In the wake of the August 1973 abduction of Kim Dae-jung, the opposition parties and anti-government forces launched a struggle against the so-called Yushin (revitalizing) system. On Dec. 24, a 1-million-signature drive for a constitutional revision kicked off.
On Jan. 8, 1974 President Park Chung-hee, confronting resistance, proclaimed Emergency Decree No. 1 under the Yushin Constitution. It banned campaigns against the Constitution or calling for its amendment. Emergency Decree No. 2, promulgated on the same day, established special courts martial to punish violators.

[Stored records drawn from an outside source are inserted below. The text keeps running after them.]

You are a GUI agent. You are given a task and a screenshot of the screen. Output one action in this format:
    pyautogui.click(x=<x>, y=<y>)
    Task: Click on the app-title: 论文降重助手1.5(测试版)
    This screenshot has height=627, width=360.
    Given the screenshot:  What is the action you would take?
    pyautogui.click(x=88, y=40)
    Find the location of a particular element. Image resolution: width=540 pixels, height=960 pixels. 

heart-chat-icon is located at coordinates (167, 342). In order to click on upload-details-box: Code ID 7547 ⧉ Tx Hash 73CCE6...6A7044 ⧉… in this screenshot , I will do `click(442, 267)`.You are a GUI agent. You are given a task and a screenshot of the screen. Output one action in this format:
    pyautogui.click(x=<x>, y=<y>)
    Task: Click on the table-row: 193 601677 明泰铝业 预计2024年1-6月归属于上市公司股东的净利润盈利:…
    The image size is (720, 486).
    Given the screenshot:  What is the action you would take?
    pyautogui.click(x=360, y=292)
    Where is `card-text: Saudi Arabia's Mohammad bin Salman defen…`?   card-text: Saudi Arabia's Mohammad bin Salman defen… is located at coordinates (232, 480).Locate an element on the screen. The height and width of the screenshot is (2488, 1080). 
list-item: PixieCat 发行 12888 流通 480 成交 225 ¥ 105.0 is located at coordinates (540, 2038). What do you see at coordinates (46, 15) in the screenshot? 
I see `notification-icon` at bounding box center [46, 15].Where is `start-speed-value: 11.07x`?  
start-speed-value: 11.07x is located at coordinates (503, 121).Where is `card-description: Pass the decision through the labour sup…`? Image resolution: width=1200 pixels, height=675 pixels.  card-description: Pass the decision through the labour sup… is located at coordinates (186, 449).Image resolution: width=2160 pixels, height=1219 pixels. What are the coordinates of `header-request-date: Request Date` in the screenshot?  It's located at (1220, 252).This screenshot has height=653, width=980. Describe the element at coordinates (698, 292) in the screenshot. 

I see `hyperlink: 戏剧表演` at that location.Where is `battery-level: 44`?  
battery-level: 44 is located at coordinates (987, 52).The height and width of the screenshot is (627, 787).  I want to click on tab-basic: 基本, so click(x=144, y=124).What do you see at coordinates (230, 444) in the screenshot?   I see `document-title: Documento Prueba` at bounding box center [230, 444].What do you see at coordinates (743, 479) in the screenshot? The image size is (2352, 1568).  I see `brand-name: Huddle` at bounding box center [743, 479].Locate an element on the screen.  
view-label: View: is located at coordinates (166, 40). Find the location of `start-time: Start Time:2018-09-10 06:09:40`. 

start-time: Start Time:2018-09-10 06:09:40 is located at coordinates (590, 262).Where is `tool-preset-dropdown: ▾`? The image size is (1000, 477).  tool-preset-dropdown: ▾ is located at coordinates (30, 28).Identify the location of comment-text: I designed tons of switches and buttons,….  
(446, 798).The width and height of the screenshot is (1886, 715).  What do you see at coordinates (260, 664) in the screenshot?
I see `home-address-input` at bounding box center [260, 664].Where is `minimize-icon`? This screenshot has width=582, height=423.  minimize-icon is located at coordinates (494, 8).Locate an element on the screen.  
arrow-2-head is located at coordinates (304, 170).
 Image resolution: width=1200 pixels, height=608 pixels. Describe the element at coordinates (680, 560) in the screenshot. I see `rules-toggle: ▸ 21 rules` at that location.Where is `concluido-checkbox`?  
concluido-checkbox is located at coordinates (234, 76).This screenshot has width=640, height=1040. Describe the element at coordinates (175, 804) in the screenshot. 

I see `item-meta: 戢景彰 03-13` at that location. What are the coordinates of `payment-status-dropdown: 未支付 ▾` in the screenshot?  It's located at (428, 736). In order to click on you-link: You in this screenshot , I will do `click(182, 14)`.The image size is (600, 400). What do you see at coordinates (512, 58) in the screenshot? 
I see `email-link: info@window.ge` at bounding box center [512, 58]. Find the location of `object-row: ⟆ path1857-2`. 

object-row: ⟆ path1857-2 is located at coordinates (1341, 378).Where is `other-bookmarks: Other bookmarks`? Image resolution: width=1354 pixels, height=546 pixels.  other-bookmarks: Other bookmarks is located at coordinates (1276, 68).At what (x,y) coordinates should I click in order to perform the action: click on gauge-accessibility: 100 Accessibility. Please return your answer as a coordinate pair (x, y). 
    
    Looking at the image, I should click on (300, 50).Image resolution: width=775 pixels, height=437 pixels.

On April 3, Emergency Decree No. 4 was proclaimed involving the National Federation of Democratic Youth and Students incident, whereby the death sentence was demanded for 14 defendants involved, including Lee Chul and Yoo In-tae. A national referendum on the Yushin Constitution was held on Feb. 12, 1975, in which 79.8 percent of the electorates cast ballots and 73.1 cent supported the constitution. On April 8, Emergency Decree No. 7, suspending Korea University, was proclaimed. On the same day, eight defendants of the People's Revolutionary Party Reconstruction Committee incident received death sentences. They were executed the following day. The Institute of International Law, (Institut de Droit international) headquartered in Geneva declared it "the darkest day" in the history of law.
The emergency decrees culminated in No. 9 on May 13, which banned not only "actions opposing, distorting and slandering the republic's Constitution, and asserting, petitioning and instigating its revision or repeal" but also "actions openly abusing this decree." Violators could be arrested, detained and searched without a warrant. It remained in effect for nine years and allowed Park to proceed with the industrialization on account of political stability, but it was a dark period for democracy.
The security crisis came to a head in April 1975 following the fall of South Vietnam. War clouds hung over the Korean Peninsula when two U.S. Army officers were murdered in the Panmunjom joint security area on Aug. 18, 1976, The scandal in October saw Korean lobbyist Park Tong-sun bribe members of Congress, and suspected American eavesdropping of Cheong Wa Dae. U.S. president Jimmy Carter, who was sworn in early 1977, criticized South Korea's human rights record and announced a plan to withdraw U.S. troops. Deteriorating Korea-U.S. relations intensified the Yushin crisis.